FIG. 12 presents different results generated by the proposed image reproduction pipeline with the chosen primaries. Comparing the marked images with their gamut-mapped counterparts, it can be observed that the colors are reproduced faithfully. Furthermore, no significant artifacts are introduced in the laser-marked images. The gamut of the primary set allows marking diverse, vivid and relatively saturated colors as pointed by the image in the second row of FIG. 12. Thanks to the high-resolution primaries, high spatial frequencies are preserved. This allows marking images with a vast level of details as shown in the bottom-right row of FIG. 12.

In the following, the question is studied of whether the marking parameters are transferable when using different marking settings or substrates. First a set of parameters reported in literature [Antończak et al. 2013] are marked and show the results in FIG. 13.

In FIG. 13 the marking parameters from Antończak et al. [2013], resulting in colors are shown in the middle row (as reported in the original paper). Same parameters marked on the same material (AISI 304) using the present device (bottom) lead to significant color differences (mean ΔE00=15.3) and a huge thickness variation. In the top the colors in the present gamut are shown closest to the reported colors in the middle. Despite using highly similar hardware and materials, the reported colors are not reproducible on the setup. Also, color thicknesses vary significantly making them unsuitable for halftoning and therefore image marking.

In the following table color differences are reported when marking on the present setup a general set of parameters in different circumstances:

Substrate A AISI 304 AISI 304 AISI 304 Substrate B AISI 304 2 mm thick AISI 304 AISI 43 General set 5.42 (5.63) 9.30 (6.27) 16.37 (7.50) Primaries 1.96 (2.06) 6.46 (4.15) 12.33 (7.25)

The table shows the repeatability errors of color laser marking in form of ΔE00 mean (and standard deviation). The general set, consisting of 89 design points, is chosen to represent different colors in the explored gamut. A pure repeatability test is seen, on AISI 304 alloy, using the same marking settings leads to acceptable but not satisfactory accuracy. When the marking settings are changed by using a thicker substrate (2 mm), and therefore exiting the focal plane, the repeatability worsens. Finally, using a different alloy of stainless steel (AISI 430) results in the worst repeatability.

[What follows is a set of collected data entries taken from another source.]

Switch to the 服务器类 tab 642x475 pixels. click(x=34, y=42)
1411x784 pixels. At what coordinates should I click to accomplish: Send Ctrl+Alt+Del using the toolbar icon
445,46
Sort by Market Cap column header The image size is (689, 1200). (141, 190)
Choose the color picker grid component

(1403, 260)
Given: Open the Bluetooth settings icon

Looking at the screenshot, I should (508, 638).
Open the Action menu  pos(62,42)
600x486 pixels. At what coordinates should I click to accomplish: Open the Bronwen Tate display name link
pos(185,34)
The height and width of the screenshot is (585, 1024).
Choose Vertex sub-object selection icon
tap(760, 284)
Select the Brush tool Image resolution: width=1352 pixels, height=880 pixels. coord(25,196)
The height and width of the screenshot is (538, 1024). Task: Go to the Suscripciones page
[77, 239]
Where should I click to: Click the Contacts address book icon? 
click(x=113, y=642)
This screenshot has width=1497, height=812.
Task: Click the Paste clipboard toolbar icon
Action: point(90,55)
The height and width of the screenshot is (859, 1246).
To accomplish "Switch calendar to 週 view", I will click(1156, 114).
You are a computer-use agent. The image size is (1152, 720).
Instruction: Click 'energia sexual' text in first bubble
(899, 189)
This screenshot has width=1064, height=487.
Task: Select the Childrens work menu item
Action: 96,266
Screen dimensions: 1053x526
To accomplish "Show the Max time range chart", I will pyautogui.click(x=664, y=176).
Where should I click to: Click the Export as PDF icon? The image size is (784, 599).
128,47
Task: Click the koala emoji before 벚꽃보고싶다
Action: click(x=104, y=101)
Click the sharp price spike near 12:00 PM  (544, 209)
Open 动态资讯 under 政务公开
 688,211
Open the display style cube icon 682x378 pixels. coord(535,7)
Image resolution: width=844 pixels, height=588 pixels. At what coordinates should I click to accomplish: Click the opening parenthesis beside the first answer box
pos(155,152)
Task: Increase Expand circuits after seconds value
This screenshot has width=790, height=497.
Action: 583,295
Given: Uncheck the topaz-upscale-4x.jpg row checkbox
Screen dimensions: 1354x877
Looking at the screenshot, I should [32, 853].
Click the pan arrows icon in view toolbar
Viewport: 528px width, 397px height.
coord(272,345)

For comparison, in Table 1, the result of the same experiments performed using the 6 extracted primaries are shown. Significantly higher accuracy in the pure repeatability experiment were observed as the primaries have been pruned against this circumstance. Interestingly, the primaries show acceptable repeatability when marked out of focus indicating that the extracted primaries are robust against some perturbations. However, the larger deviation when using a new substrate suggests that the primaries cannot be used for marking images on new substrates accurately. In FIG. 14, an image on a new substrate (stainless steel AISI 430) is marked using primaries explored and extracted on the default substrate (AISI 304). While the image on the new substrate preserves the spatial details, there are significant color shifts compared to the image marked on the default substrate. In order to show the present method is generalizable, a complete gamut exploration is performed, primary extraction and color reproduction on the new substrate. The results are shown in FIG. 14 (bottom row). FIG. 14 shows marked images on AISI 304 (top left) and AISI 430 (top right) with the same primaries explored and extracted on AISI 304 show significant color shifts. A newly explored and extracted set of primaries on AISI 430 shows good agreement between gamut-mapped (bottom left) and photograph (bottom right) of the same image marked on AISI 430. Furthermore, the full exploration on the new substrate, shown in FIG. 15, leads to a different gamut from the gamut obtained on the default substrate shown in FIG. 8. FIG. 15 shows a color gamut evolution of a full exploration (with fC, fHS, fR, fPSD, fDSD) on AISI 430 stainless steel.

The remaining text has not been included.